● Work request A:
In the records, rewrite everything from the line containing "What do you see at coordinates (368, 780)" down through the end of the records, replacing "location" with "position" and leaving all else unchanged. Leave the pictures out of your answer.

● Provided text:
6 steps to navigating the process and red tape of switching financial advisers

Louisville, KY—March 30, 2017—Individuals leave their financial advisers for a variety of reasons. “According to industry experts, reasons for leaving a financial adviser include moving, going through a crisis, wanting to reduce fees, not wanting to pay fees, feeling disconnected, feeling ignored or taken advantage of and feeling insecure due to external economic events,” said Carla Dearing, CEO of SUM180, an online financial planning service designed to make financial planning simple and affordable.

“This year, the much-debated new fiduciary rule—delayed for the time being by the Department of Labor—has given many individuals another good reason to consider switching advisers. Regardless of when or whether the fiduciary standard is implemented industry-wide, it makes sense to choose an adviser who is a fiduciary and acts in clients’ best interests when providing advice versus providing the merely ‘suitable’ advice required of a commission-based agent or stockbroker,” Carla continued.

● Work request B:
Reproduce the article on switching financial advisers word for word, from "6 steps to navigating" down to "simple and affordable.".

● Records:
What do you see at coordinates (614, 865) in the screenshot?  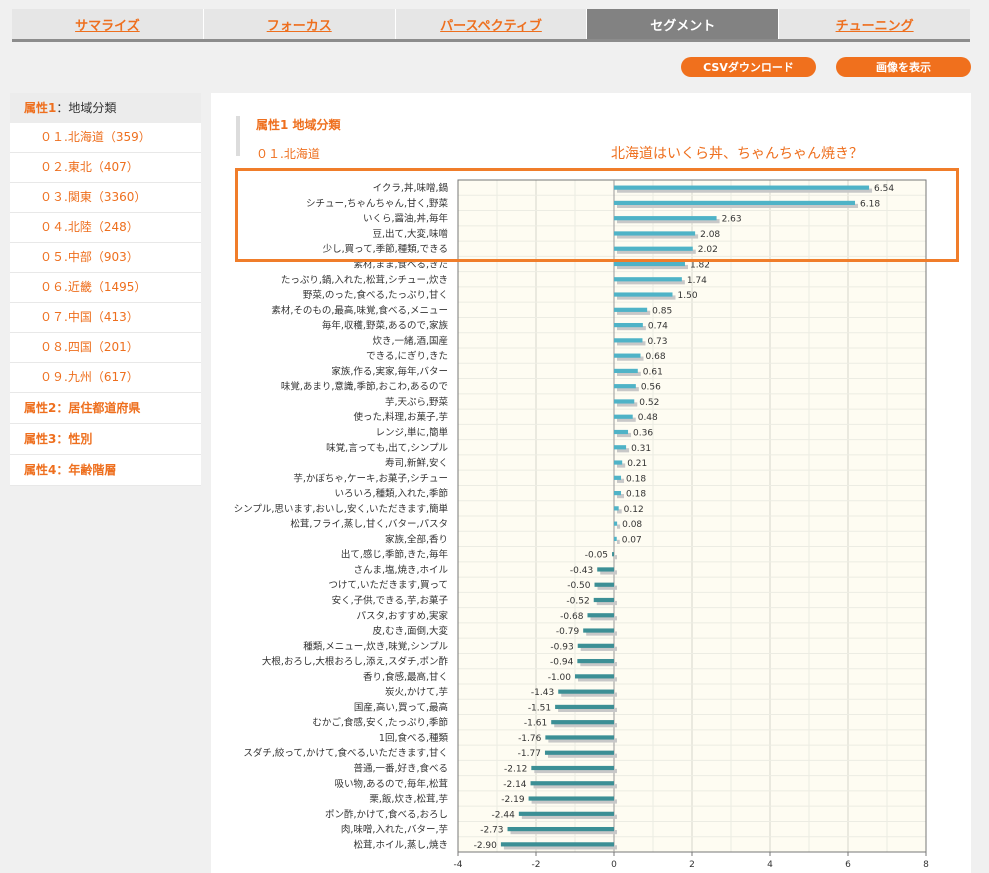 I see `x-tick-label: 0` at bounding box center [614, 865].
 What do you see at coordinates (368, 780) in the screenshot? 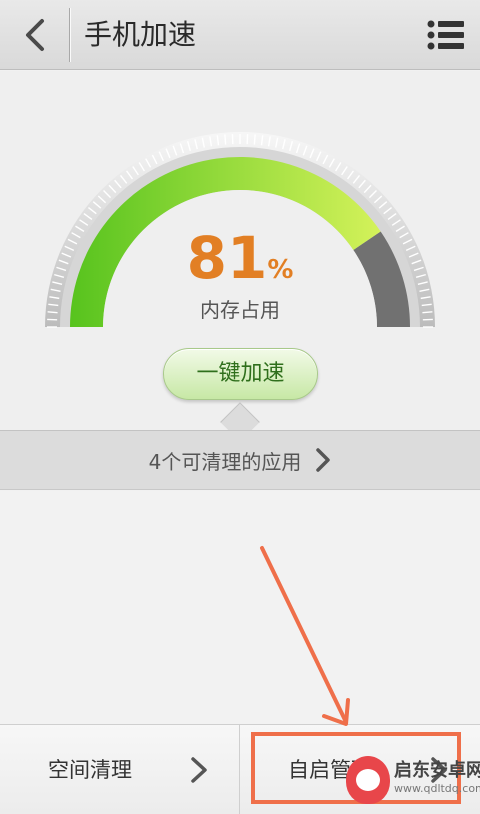
I see `watermark-logo-icon` at bounding box center [368, 780].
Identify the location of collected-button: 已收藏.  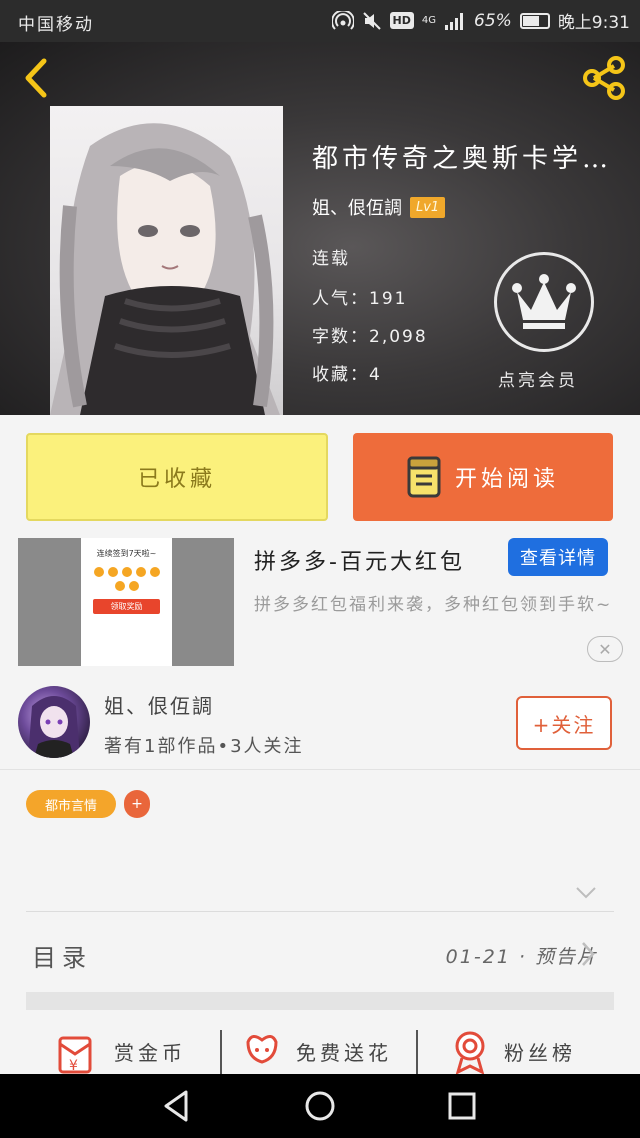
(177, 477).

● Task response A:
 What do you see at coordinates (368, 780) in the screenshot? 
I see `watermark-logo-icon` at bounding box center [368, 780].
Identify the position of collected-button: 已收藏.  
(177, 477).

● Task response B:
6 steps to navigating the process and red tape of switching financial advisers

Louisville, KY—March 30, 2017—Individuals leave their financial advisers for a variety of reasons. “According to industry experts, reasons for leaving a financial adviser include moving, going through a crisis, wanting to reduce fees, not wanting to pay fees, feeling disconnected, feeling ignored or taken advantage of and feeling insecure due to external economic events,” said Carla Dearing, CEO of SUM180, an online financial planning service designed to make financial planning simple and affordable.